Bruselas, 19 jul (elmundo.cr) – Los jefes de Estado y de Gobierno de la Unión Europea retomaron hoy domingo la tercera jornada de negociaciones para intentar alcanzar un acuerdo sobre el fondo de reconstrucción económica post COVID-19 y el presupuesto comunitario de los próximos siete años. El enfrentamiento entre los países mediterráneos, Francia, Italia, España y Portugal y los países “frugales” Holanda, Austria, Dinamarca y Suecia continúa; se busca un compromiso en extremis, pero las posiciones permanecen disímiles.
La Canciller Alemana Angela Merkel, presidenta de turno de la Unión dijo que los líderes de los 27 países tienen “posiciones diversas sobre el alcance de la ayuda, sobre las reglas para acceder a ella y sobre cómo aplicarla (…) Todavía no puedo decir si encontraremos una solución. Hay mucha buena voluntad, pero podría ser que hoy no logremos ningún resultado”, aseveró.
El presidente francés Emmanuel Macron fue más probabilista e indicó que “todavía es posible llegar a un compromiso (…) La voluntad de acuerdo no nos hará renunciar a la ambición legítima que debemos tener, y veremos en las próximas horas si ambas cosas son compatibles”, declaró Macron. El premier griego Kyriakos Mitsotakis advirtió de que todos los socios europeos tendrán que hacer concesiones: “Nos enfrentamos a una crisis económica sin precedentes y simplemente no nos podemos permitir aparecer divididos o débiles”, indicó.
“Por un lado, está la gran mayoría de los países, incluidos Alemania, Francia, España, Italia, que defienden las instituciones europeas y el proyecto europeo (…) por otro, unos pocos países, llamados “frugales” resumió el primer ministro italiano Giuseppe Conte.
El primer ministro de los Países Bajos, Mark Rutte, reclama un férreo control en el desembolso de las ayudas sin tener las debidas garantías sobre las reformas prometidas. Rutte sostiene que España e Italia deben mejorar la legislación laboral y el sistema de pensiones. La propuesta de compromiso ofrecida por el holandés es el “freno de emergencia” que permitiría a un país descontento con las reformas de cualquiera de sus socios paralizar los pagos y plantear un debate en el Consejo Europeo.
El recorte de €50 mil millones propuesto por el presidente del Consejo de la UE, Charles Michel, fue insuficiente para los países ‘frugales’, ni fueron suficientes las garantías sobre los ‘reembolsos’ (es decir, ‘descuentos’ personalizados sobre las contribuciones al presupuesto europeo) y sobre el mecanismo que vincula la ayuda y los compromisos sobre las reformas.

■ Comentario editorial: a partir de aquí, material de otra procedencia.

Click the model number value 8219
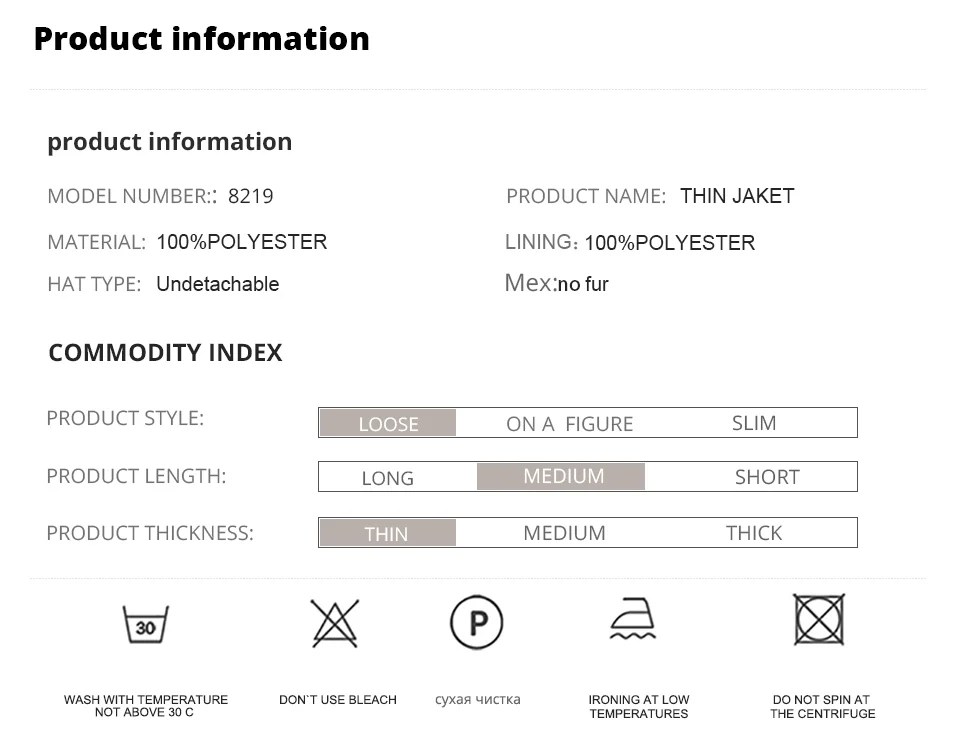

Se espera para hoy una nueva propuesta de compromiso. Los cuatro escollos de resolver son:
1 – El saldo entre subvenciones y préstamos. La última propuesta de Michel de recortar la ayuda a €450 mil millones, frente a los €500 propuestos por la Comisión de la UE, sin embargo, los ‘frugales’ solicitaron ulteriores recortes por €75 mil millones. Los países mediterráneos se oponen.
2 – Gobernanza: los Países Bajos han presionado para tener el poder de vetar el desembolso de fondos si el estado receptor no respeta sus compromisos de reforma.
3 – Estado de derecho: Hungría y Polonia rechazan la propuesta de vincular la financiación con el respeto del estado de derecho. Los dos países ya están en la mira de la Comisión por las falencias en mérito.
4 – Tamaño global del presupuesto: existe una fuerte división con respecto al tamaño total de las medidas de reconstrucción, el presupuesto global de la UE para el 2021-2027, propuesto por la Comisión es de €1,85 billones de euros: un presupuesto de 1,1 billones para los siete años con un refuerzo temporal de €750. 000 millones en fondos de reconstrucción.